Glentauchers distillery information
The Glentauchers distillery was founded in 1897, with the first stone laid on May 29th on a field on the land of Tauchers Farm in the Speyside region. The owners, James Buchanan & Company (creators of the Black & White blend, as well as Buchanan blends) who paired up with their Glaswegian supplier W. P. Lowrie & Co. Ltd, whisky broker and trader picked the location because of a good water supple as well as nearby roads and a railway, thus allowing for easy transportation. A railway siding built behind the distillery connected Glentauchers to this railroad. The distillery itself was designed by John Alcock, supervised by famous distillery architect Charles Doig. The first malting took place in May 1898, with the first distillation in June. Shortly after, the Pattinson whisky crisis rocked the industry, but somehow the young distillery survived without noticeable issues.
By 1906, however, W.P. Lowrie ran into financial trouble, and Buchanan took full control of the distillery. By 1910, experiments were taking place at Glentauchers in an attempt to run continuous distillation, with specially designed stills. The drawings showing the design of these continuous stills are on display at the Doig Collection in the Moray district Library in Elgin. Other distilleries that tinkered with these stills were Convalmore (Dufftown, Speyside, closed) and Lochruan (Campbeltown, closed). In 1915 Buchanan merged with Dewars.

## TASK INSTRUCTIONS
1. According to the Glentauchers distillery text, in what year did Buchanan merge with Dewars?
2. Pick up the Glentauchers distillery history after its final sentence and carry it forward.

## RECORD SET
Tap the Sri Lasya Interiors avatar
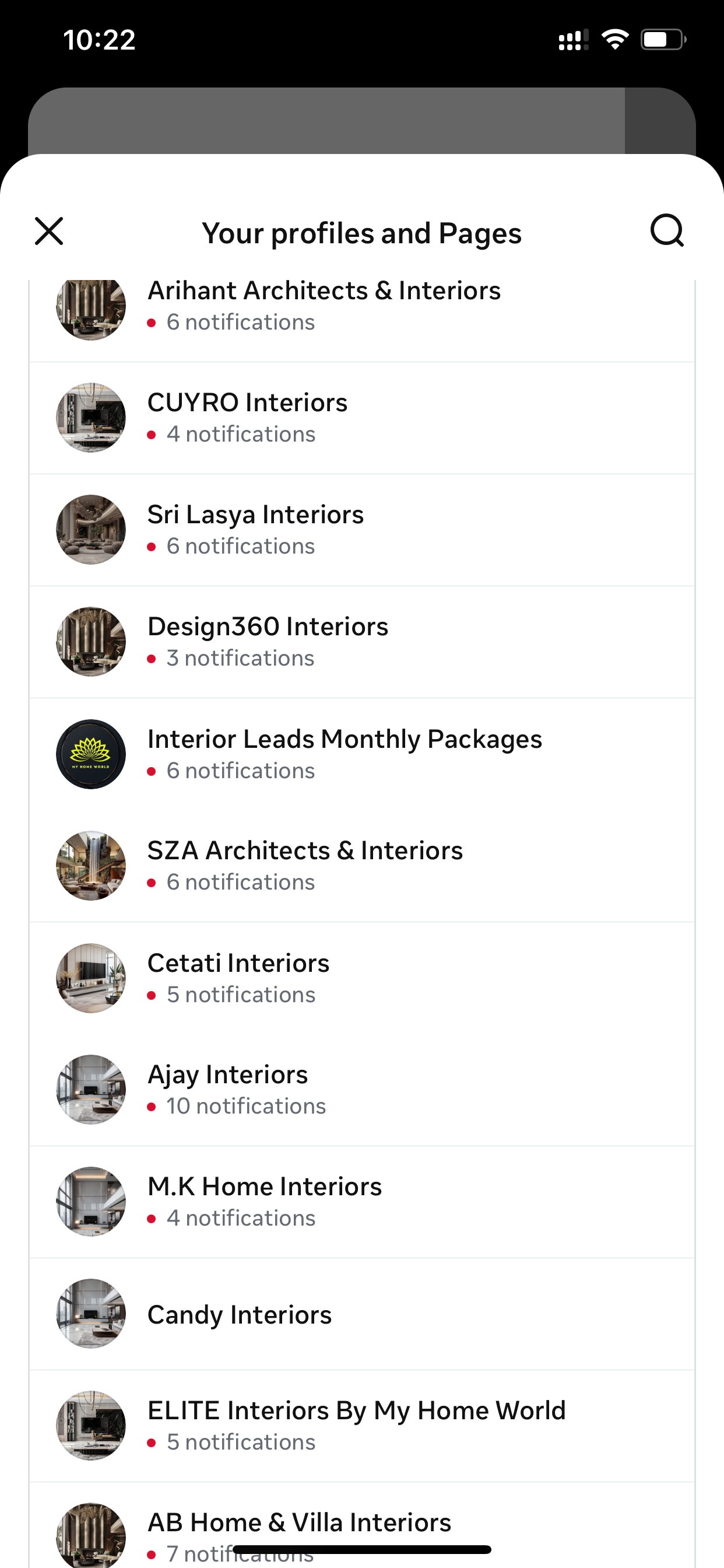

==

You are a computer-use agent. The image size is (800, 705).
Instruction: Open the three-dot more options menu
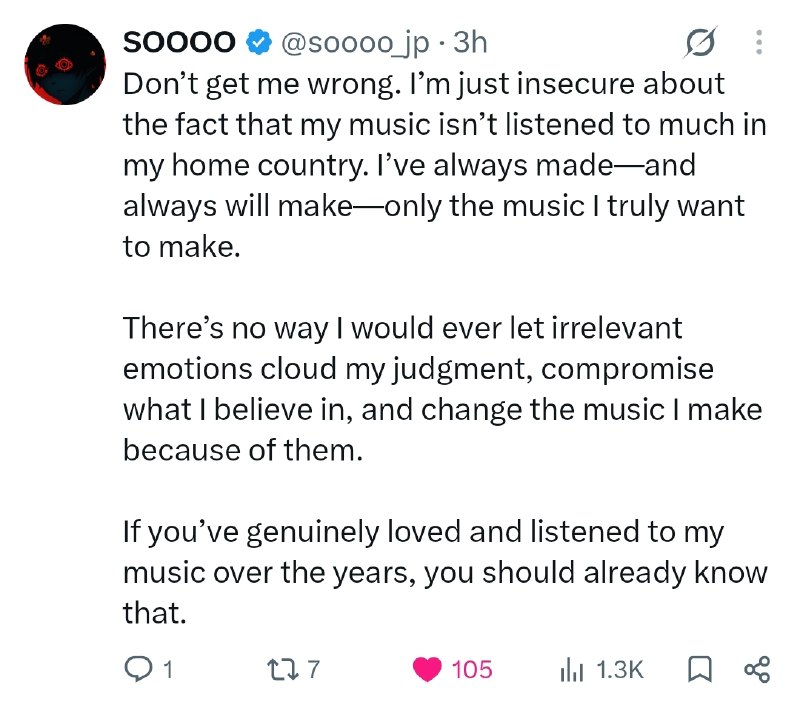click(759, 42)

* * *

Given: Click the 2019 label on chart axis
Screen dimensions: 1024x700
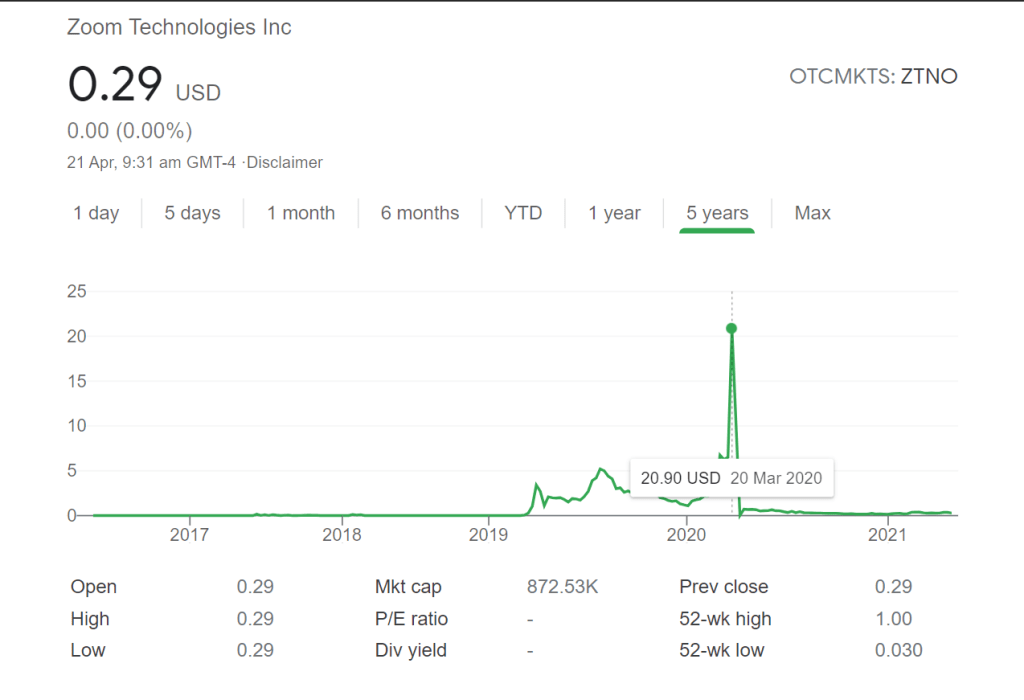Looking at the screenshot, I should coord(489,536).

## RESULTS FOR EACH TASK
1. 1915

2.
Between 1923 and 1925, extensive work was done on the distillery, including the addition of a new spirit store, and shortly after Buchanan-Dewars was absorbed by Distillery Company Limited (DCL) in 1925. In 1930, ownership of the distillery was transferred to Scottish Malt Distillers (SMD), who licensed the distillery to James Buchanan & Company. In 1955, the existing turbine was replaced with a new steam engine, followed by distillery being hooked up to the national power grid in 1958. In 1963, the stills were converted to steam heating, and between 165 and 1966, the distillery was rebuilt and enlarged, with the number of stills increased from two to six. The malting floors were closed in 1968.
In 1985, United Distillers, successors to SMD, decided to mothball Glentauchers, though four years later, in 1989 the distillery was sold on to Caledonian Malt Whisky Distilleries (a subsidiary of Allied Distillers), who reopened it and resumed production in August of that same year. In 2005, ownership was transferred to Pernod Ricard, following their acquisition of most of Allied Distillers whisky business. In 2006, some of the cast iron spirit receivers dating back to the 1930s were replaced (not including the wooden Intermediate Spirit Receiver), with the final setup seeing every pair of stills equipped with their own receivers. In 2007, the mash house is upgraded, with the installation of a new mash tun.
Glentauchers nowadays is still manuall operated now, as it is used as a training facility for Pernod Ricard staff.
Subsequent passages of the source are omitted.